The burlesque Paul, &c. being the current receipt for these two prints, I know not why our artist should have altered and vamped up his Boys peeping at Nature (see p. [188].) for the same purpose. This plate was lately found at Mrs. Hogarth's, but no former impressions from it appear to have been circulated. It might have been a first thought, before the idea of its ludicrous successor occurred. Hogarth, however, with propriety, effaced all the wit in his original design, before he meant to offer it as a prologue to his uninteresting serious productions.
4. Paul before Felix, designed and scratched in the true Dutch taste, by W. Hogarth.
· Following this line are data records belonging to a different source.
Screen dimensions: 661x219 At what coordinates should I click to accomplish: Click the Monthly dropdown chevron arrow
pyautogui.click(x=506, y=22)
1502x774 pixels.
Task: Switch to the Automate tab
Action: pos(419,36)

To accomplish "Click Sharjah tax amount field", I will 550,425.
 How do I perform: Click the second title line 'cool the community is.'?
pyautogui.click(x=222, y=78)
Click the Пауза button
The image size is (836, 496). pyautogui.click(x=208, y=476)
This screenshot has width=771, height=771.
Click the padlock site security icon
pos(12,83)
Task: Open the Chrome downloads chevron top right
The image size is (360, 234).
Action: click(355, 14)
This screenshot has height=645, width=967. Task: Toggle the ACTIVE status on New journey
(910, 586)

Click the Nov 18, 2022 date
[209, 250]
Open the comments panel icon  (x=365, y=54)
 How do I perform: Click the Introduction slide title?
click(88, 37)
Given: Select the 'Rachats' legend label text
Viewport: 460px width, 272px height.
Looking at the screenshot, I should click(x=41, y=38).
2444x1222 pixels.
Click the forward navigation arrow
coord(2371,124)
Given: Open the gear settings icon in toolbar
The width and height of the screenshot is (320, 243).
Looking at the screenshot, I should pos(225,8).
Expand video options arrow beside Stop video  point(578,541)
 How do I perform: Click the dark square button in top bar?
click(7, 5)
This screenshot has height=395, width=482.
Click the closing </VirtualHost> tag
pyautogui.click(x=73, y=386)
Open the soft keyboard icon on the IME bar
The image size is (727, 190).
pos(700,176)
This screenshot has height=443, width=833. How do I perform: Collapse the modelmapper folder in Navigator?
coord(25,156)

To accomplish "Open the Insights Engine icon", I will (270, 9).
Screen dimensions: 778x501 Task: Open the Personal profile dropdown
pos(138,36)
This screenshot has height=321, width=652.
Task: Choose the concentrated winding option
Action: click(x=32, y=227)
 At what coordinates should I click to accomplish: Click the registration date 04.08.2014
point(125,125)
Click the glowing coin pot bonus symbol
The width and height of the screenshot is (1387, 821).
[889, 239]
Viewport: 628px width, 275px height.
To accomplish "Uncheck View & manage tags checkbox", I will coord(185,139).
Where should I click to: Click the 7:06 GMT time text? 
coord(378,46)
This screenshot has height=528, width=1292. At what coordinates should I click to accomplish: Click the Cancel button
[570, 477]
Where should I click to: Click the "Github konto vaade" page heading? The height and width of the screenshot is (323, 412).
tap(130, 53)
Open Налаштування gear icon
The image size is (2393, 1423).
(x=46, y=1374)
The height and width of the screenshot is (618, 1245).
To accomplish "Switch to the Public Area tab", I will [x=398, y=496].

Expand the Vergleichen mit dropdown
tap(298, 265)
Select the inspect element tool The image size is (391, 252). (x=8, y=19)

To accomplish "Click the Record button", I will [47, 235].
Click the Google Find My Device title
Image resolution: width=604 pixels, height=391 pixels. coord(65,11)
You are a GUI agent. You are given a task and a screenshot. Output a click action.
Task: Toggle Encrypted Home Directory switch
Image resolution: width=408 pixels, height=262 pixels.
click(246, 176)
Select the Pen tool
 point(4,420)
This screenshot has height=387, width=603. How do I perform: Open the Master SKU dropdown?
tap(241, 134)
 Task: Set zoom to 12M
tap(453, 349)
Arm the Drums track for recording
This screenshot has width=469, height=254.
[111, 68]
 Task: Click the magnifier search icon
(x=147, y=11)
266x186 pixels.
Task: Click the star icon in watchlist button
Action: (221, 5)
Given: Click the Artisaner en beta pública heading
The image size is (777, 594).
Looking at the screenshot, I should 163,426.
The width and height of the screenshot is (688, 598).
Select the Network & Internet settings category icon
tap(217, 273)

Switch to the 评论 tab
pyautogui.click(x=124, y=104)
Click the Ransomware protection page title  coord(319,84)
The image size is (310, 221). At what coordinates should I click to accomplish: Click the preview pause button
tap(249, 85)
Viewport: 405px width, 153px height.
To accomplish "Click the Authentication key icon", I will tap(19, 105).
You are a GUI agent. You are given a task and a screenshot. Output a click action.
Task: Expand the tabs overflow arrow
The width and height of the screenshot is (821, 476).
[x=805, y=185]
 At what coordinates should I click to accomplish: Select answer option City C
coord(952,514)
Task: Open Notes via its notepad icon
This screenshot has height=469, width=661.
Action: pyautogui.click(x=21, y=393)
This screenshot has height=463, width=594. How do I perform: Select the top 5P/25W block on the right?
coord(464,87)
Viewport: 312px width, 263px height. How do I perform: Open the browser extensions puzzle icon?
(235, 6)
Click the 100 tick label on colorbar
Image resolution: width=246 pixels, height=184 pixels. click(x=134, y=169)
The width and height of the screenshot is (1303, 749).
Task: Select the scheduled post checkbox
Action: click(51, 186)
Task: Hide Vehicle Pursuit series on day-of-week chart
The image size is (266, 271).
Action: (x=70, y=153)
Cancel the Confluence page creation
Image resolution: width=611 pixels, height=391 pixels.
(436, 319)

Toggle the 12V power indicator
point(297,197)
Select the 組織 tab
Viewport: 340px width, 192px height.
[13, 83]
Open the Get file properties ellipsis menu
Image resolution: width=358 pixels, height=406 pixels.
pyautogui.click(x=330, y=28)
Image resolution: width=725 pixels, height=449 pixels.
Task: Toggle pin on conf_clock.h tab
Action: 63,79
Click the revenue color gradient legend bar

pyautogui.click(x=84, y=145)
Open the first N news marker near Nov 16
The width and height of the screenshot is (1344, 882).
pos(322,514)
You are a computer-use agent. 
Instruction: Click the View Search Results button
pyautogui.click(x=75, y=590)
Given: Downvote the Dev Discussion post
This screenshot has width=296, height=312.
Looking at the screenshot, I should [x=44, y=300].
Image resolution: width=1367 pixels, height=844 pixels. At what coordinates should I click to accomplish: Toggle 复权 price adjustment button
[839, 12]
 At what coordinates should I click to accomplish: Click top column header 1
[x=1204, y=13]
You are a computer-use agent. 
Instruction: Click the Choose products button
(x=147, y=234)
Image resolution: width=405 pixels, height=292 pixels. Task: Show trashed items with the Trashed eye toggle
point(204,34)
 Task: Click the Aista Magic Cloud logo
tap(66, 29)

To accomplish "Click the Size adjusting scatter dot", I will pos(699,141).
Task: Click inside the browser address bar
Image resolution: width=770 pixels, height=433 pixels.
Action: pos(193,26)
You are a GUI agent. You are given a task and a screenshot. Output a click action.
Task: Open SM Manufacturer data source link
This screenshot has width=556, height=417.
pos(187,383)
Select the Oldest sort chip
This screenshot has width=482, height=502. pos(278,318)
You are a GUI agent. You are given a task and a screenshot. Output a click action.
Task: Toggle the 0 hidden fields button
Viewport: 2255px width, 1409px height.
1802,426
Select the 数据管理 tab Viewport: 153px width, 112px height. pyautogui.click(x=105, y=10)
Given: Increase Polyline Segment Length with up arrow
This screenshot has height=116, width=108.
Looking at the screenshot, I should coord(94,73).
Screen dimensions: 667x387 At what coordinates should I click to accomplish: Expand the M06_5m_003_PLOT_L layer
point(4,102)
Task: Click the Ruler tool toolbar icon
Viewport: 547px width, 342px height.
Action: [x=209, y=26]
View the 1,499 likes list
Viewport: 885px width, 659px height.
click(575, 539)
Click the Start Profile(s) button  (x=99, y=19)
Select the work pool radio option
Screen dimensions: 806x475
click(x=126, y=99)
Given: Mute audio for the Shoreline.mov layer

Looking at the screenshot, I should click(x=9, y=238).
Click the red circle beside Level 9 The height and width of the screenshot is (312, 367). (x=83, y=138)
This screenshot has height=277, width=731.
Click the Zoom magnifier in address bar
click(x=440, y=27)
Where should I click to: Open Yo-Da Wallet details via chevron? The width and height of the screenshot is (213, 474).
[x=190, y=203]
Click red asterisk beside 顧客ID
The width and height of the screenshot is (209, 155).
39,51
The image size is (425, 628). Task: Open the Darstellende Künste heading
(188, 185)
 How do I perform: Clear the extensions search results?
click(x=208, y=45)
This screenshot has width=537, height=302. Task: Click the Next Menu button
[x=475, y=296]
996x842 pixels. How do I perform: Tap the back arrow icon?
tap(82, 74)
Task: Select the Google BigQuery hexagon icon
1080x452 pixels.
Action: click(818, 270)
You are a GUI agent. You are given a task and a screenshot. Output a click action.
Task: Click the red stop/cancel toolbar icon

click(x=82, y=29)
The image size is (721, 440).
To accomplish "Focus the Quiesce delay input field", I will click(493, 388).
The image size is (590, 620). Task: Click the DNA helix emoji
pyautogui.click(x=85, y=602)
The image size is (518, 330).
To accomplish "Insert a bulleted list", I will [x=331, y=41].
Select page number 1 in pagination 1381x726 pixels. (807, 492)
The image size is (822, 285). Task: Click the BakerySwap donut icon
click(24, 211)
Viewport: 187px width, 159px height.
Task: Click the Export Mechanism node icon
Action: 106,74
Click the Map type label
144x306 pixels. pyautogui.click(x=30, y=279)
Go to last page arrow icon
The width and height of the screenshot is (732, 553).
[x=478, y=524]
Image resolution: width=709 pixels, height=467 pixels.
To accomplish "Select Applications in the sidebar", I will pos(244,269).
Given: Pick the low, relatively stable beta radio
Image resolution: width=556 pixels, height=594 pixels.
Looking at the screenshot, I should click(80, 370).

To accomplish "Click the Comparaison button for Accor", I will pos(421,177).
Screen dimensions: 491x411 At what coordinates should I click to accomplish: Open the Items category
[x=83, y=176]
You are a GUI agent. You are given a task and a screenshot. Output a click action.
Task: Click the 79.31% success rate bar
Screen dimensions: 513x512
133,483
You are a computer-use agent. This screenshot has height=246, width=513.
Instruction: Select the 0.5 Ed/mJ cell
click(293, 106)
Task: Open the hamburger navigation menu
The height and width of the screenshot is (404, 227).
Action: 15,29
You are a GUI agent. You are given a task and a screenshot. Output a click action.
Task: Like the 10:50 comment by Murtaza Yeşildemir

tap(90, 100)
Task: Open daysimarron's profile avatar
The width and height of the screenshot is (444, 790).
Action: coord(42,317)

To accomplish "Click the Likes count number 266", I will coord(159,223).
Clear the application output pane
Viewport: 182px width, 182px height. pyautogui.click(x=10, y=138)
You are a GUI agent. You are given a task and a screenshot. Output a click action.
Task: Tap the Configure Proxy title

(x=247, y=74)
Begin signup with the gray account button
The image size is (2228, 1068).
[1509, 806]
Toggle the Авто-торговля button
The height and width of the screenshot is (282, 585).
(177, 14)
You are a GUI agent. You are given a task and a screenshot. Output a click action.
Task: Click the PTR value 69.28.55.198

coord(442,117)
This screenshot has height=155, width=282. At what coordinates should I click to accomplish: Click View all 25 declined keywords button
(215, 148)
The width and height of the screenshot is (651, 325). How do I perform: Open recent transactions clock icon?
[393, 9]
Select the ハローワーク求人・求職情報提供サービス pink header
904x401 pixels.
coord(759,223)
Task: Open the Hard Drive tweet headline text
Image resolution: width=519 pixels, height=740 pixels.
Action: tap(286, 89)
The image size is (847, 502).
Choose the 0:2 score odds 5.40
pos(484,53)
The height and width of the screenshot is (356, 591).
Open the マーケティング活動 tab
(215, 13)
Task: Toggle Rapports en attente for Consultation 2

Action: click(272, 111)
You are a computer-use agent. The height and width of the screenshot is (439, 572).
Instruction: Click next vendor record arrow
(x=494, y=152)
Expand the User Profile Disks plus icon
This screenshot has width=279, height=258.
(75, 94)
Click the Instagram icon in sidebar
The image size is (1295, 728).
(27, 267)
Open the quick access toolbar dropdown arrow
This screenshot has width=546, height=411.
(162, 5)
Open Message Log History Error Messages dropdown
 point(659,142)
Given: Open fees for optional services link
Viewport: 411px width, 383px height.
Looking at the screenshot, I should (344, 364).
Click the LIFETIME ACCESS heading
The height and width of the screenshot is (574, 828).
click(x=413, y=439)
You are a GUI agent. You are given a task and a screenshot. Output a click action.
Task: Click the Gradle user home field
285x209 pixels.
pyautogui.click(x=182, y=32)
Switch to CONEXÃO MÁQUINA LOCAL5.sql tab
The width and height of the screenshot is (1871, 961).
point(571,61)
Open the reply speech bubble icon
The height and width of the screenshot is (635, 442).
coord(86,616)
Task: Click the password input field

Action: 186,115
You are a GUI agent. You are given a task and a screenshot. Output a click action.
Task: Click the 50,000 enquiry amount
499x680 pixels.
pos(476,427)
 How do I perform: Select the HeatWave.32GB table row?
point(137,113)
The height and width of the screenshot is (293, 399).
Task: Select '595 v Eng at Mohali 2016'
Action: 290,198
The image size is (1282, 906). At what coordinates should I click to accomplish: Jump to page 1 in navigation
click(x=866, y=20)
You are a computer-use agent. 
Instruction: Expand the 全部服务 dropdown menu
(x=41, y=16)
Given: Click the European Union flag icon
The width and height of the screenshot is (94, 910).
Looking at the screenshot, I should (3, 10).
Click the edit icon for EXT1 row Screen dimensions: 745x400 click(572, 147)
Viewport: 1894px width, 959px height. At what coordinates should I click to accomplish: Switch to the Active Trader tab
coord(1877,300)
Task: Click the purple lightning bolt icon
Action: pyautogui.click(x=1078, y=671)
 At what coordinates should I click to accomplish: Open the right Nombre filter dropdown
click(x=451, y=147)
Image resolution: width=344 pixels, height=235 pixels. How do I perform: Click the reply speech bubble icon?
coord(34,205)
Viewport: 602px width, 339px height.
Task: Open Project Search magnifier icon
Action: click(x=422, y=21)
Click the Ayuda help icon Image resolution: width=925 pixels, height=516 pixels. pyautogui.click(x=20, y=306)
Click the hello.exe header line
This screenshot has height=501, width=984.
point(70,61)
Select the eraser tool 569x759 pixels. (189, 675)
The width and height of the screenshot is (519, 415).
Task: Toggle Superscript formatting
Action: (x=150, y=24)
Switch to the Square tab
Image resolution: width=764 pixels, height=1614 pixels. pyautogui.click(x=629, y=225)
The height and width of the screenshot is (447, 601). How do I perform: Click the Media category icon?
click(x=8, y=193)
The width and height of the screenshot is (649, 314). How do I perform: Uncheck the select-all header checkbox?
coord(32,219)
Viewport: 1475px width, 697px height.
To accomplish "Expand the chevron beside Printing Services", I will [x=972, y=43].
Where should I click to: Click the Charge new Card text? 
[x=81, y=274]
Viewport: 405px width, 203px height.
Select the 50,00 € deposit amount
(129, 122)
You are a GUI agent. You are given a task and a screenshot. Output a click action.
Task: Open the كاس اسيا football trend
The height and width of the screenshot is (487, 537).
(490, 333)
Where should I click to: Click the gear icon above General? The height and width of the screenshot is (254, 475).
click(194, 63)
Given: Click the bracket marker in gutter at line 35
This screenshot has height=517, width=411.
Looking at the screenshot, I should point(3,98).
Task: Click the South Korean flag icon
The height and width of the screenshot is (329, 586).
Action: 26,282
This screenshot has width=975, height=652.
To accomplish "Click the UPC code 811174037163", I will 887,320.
This was the receipt for Pharaoh's daughter, and for the serious Paul and Felix; and is a satire on Dutch pictures. It also contains, in the character of a serjeant tearing his brief, a portrait of Hume Campbell, who was not over-delicate in the language he used at the bar to his adversaries and antagonists. This, however, is said by others to be the portrait of William King,[1] LL. D. Principal of St. Mary Hall, Oxford. In a variation of this print, the Devil is introduced sawing off a leg of the stool on which Paul stands. In the third impression, as is noted in the collection sold last at Christie's, "Hogarth has again taken out the Devil. By these variations of Devil and no Devil, he glances at Collectors, who give great prices for such rarities; and perhaps he had in his eye the famous print of the Shepherd's Offering by Poilly, after Guido, which sells very dear, without the Angels." This, however, is erroneous. After the dæmon was once admitted, he was never discarded. The plate in Mrs. Hogarth's keeping confirms my assertion. In the first proof of Poilly's Shepherd's Offering, the angels are lightly sketched in; in the finished proof they are totally omitted; but were afterwards inserted. There are similar variations relative to the arms at the bottom of it.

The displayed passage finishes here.